**What is needed**
Compute how many lines in the entries below contain "Given", and output nothing but the number.

**Supplied entries**
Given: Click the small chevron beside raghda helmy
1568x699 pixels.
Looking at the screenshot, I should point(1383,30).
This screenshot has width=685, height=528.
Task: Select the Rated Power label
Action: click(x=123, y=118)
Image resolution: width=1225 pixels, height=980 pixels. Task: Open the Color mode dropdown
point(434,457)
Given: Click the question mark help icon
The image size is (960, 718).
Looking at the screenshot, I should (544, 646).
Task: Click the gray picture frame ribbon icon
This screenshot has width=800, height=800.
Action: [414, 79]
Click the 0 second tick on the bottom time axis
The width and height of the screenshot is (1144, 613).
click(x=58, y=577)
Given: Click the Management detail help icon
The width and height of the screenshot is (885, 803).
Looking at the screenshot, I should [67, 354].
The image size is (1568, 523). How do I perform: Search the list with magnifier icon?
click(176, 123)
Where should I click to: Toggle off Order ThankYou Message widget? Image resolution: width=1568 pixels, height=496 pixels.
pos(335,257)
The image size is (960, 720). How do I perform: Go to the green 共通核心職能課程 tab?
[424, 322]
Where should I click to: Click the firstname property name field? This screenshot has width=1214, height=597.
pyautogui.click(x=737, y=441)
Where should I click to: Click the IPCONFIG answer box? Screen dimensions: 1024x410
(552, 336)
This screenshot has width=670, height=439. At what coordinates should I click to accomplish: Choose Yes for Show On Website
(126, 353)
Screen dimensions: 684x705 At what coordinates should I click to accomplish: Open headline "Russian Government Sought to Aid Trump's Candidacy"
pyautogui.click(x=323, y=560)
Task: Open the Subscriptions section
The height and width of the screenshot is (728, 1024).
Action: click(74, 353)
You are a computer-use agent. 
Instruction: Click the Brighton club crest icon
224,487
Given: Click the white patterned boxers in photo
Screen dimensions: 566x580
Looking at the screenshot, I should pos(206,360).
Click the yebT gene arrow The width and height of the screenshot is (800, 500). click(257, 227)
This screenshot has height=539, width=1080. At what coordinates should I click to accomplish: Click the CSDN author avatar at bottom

**Solution to this exercise**
4